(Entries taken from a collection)

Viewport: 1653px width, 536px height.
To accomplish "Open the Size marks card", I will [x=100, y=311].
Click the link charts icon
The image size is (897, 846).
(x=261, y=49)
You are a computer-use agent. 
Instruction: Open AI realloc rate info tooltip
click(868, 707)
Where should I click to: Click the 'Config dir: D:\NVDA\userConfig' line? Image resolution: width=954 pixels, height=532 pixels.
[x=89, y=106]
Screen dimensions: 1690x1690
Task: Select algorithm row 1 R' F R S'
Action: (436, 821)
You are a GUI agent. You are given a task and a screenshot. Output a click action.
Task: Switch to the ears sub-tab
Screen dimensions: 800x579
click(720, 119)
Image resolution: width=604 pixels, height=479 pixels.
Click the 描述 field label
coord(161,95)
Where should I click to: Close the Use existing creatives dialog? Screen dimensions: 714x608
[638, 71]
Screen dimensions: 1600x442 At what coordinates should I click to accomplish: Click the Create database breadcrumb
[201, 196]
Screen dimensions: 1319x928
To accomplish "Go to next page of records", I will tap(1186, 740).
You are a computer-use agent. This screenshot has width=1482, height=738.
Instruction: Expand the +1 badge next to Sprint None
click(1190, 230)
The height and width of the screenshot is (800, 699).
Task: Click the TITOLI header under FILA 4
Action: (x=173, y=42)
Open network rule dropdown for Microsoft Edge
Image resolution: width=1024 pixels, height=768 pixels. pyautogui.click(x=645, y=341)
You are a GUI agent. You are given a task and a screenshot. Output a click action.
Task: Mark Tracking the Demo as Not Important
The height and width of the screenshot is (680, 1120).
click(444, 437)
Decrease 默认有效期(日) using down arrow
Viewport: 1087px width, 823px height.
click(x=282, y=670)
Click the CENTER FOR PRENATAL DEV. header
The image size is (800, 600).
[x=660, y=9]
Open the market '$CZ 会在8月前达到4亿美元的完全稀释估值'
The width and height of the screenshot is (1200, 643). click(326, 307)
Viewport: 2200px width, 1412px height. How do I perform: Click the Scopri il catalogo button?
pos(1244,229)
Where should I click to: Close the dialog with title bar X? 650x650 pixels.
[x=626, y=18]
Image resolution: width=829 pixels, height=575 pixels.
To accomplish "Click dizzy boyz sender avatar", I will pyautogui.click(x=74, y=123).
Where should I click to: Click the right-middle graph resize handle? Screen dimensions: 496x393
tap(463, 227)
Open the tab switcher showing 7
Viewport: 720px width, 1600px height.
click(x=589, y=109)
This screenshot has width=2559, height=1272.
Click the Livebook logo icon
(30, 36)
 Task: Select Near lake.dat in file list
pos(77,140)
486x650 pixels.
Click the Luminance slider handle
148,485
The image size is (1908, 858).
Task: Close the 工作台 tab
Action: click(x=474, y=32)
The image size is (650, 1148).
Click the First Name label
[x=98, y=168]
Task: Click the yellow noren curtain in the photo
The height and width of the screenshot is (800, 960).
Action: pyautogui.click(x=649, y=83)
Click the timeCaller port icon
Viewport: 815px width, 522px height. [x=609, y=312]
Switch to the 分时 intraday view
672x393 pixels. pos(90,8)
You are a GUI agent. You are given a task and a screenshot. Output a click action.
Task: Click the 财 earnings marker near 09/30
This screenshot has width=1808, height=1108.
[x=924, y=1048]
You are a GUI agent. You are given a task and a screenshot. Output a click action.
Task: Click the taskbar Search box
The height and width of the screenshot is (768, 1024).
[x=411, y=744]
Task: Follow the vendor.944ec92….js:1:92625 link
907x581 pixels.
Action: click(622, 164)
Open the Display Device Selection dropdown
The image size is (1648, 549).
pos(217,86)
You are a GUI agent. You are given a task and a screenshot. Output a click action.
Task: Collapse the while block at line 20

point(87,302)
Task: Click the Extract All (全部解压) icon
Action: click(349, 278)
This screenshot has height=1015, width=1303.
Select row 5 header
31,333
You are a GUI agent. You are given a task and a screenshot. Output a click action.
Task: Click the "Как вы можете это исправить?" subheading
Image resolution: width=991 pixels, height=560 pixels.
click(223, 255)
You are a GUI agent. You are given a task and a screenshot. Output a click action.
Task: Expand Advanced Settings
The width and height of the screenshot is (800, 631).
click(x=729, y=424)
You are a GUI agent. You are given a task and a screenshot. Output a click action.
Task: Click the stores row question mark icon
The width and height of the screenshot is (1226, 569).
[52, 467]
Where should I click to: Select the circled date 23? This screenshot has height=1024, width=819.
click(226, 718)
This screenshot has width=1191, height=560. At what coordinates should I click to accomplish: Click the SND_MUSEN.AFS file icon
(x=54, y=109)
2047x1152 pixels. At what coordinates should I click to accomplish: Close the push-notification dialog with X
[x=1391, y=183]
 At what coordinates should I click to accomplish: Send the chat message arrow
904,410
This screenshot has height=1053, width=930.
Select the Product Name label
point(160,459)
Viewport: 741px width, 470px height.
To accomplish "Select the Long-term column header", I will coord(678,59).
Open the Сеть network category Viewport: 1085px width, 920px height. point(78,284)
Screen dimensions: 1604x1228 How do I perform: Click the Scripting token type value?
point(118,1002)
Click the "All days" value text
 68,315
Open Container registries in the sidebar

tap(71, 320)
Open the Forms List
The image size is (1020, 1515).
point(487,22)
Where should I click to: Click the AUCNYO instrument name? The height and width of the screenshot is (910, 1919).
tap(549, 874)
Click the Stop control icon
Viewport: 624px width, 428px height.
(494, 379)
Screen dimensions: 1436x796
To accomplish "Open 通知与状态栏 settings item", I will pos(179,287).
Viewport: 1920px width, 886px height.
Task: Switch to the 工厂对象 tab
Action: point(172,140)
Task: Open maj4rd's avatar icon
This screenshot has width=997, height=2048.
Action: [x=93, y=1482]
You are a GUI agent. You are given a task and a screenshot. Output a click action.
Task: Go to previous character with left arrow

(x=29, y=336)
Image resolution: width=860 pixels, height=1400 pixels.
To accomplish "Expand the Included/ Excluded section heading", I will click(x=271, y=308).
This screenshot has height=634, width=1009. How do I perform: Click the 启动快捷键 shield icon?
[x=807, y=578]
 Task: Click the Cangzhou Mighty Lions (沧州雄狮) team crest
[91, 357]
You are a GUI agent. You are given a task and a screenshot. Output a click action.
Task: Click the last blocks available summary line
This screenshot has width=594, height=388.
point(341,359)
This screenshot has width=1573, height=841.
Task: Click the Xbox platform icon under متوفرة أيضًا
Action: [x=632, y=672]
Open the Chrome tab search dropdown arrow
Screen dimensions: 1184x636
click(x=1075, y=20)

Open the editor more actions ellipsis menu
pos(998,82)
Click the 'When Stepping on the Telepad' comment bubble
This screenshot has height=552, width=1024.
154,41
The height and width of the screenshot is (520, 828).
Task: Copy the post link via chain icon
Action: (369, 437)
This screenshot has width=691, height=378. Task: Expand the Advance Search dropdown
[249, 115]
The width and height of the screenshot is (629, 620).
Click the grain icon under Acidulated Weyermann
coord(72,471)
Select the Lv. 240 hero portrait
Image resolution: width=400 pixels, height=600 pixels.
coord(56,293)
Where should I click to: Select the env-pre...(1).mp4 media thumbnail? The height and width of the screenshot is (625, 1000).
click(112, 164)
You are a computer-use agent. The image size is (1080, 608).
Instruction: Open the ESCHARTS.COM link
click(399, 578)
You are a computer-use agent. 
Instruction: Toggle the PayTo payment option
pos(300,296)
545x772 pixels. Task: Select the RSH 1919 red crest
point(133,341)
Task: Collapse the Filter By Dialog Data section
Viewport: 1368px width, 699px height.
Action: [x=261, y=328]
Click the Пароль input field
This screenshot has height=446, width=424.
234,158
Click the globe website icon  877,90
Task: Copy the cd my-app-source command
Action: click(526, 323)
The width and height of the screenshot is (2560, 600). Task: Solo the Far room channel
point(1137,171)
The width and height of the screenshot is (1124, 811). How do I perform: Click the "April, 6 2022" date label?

● WHAT TO PRODUCE: Copy every line of the data that holds the string "avatar".

● EXPECTED ANSWER:
To accomplish "Click dizzy boyz sender avatar", I will pyautogui.click(x=74, y=123).
Task: Open maj4rd's avatar icon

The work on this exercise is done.